*TRY IT*.
Retype the data exactly, so that every line matches the original.

*SOURCE INFORMATION*.

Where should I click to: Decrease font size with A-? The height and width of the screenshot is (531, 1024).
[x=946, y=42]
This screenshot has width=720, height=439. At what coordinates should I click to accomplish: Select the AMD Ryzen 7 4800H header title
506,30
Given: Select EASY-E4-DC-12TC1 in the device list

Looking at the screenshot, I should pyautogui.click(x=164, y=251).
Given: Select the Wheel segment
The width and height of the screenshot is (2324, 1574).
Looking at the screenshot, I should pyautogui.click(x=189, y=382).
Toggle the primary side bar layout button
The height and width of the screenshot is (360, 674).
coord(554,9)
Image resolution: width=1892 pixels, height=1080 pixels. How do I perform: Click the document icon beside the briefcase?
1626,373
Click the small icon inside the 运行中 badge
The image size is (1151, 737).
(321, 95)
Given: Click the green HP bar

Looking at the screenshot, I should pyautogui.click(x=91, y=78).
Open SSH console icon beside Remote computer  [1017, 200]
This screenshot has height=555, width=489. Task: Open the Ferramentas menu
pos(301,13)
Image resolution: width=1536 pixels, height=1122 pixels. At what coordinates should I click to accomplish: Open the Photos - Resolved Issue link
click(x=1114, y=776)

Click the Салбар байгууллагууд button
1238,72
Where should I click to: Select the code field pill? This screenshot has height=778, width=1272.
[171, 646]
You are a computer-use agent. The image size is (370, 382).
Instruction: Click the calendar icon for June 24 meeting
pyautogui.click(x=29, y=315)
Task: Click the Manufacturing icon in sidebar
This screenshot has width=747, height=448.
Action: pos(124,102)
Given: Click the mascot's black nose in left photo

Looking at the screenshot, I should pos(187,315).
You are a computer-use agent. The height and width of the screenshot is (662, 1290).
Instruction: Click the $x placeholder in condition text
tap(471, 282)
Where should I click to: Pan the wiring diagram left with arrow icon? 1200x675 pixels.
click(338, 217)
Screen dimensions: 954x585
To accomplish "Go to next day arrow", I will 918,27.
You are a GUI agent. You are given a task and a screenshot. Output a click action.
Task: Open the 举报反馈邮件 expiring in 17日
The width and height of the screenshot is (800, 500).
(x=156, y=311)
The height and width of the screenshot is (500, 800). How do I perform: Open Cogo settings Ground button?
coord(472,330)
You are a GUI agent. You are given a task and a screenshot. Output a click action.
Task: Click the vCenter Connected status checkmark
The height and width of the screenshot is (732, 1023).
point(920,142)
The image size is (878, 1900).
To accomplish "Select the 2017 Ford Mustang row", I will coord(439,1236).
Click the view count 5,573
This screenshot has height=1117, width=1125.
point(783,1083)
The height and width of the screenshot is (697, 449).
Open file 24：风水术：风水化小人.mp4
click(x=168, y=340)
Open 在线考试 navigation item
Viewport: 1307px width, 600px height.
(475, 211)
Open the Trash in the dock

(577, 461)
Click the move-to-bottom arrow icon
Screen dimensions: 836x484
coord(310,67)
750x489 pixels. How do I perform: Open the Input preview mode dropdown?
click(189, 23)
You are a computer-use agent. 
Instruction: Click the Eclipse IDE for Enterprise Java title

*RESULT OF THE EXERCISE*.
Where should I click to: Decrease font size with A-? The height and width of the screenshot is (531, 1024).
[x=946, y=42]
This screenshot has width=720, height=439. At what coordinates should I click to accomplish: Select the AMD Ryzen 7 4800H header title
506,30
Given: Select EASY-E4-DC-12TC1 in the device list

Looking at the screenshot, I should pyautogui.click(x=164, y=251).
Given: Select the Wheel segment
The width and height of the screenshot is (2324, 1574).
Looking at the screenshot, I should pyautogui.click(x=189, y=382).
Toggle the primary side bar layout button
The height and width of the screenshot is (360, 674).
coord(554,9)
Image resolution: width=1892 pixels, height=1080 pixels. How do I perform: Click the document icon beside the briefcase?
1626,373
Click the small icon inside the 运行中 badge
The image size is (1151, 737).
(321, 95)
Given: Click the green HP bar

Looking at the screenshot, I should pyautogui.click(x=91, y=78).
Open SSH console icon beside Remote computer  [1017, 200]
This screenshot has height=555, width=489. Task: Open the Ferramentas menu
pos(301,13)
Image resolution: width=1536 pixels, height=1122 pixels. At what coordinates should I click to accomplish: Open the Photos - Resolved Issue link
click(x=1114, y=776)

Click the Салбар байгууллагууд button
1238,72
Where should I click to: Select the code field pill? This screenshot has height=778, width=1272.
[171, 646]
You are a computer-use agent. The image size is (370, 382).
Instruction: Click the calendar icon for June 24 meeting
pyautogui.click(x=29, y=315)
Task: Click the Manufacturing icon in sidebar
This screenshot has width=747, height=448.
Action: pos(124,102)
Given: Click the mascot's black nose in left photo

Looking at the screenshot, I should pos(187,315).
You are a computer-use agent. The height and width of the screenshot is (662, 1290).
Instruction: Click the $x placeholder in condition text
tap(471, 282)
Where should I click to: Pan the wiring diagram left with arrow icon? 1200x675 pixels.
click(338, 217)
Screen dimensions: 954x585
To accomplish "Go to next day arrow", I will 918,27.
You are a GUI agent. You are given a task and a screenshot. Output a click action.
Task: Open the 举报反馈邮件 expiring in 17日
The width and height of the screenshot is (800, 500).
(x=156, y=311)
The height and width of the screenshot is (500, 800). How do I perform: Open Cogo settings Ground button?
coord(472,330)
You are a GUI agent. You are given a task and a screenshot. Output a click action.
Task: Click the vCenter Connected status checkmark
The height and width of the screenshot is (732, 1023).
point(920,142)
The image size is (878, 1900).
To accomplish "Select the 2017 Ford Mustang row", I will coord(439,1236).
Click the view count 5,573
This screenshot has height=1117, width=1125.
point(783,1083)
The height and width of the screenshot is (697, 449).
Open file 24：风水术：风水化小人.mp4
click(x=168, y=340)
Open 在线考试 navigation item
Viewport: 1307px width, 600px height.
(475, 211)
Open the Trash in the dock

(577, 461)
Click the move-to-bottom arrow icon
Screen dimensions: 836x484
coord(310,67)
750x489 pixels. How do I perform: Open the Input preview mode dropdown?
click(189, 23)
You are a computer-use agent. 
Instruction: Click the Eclipse IDE for Enterprise Java title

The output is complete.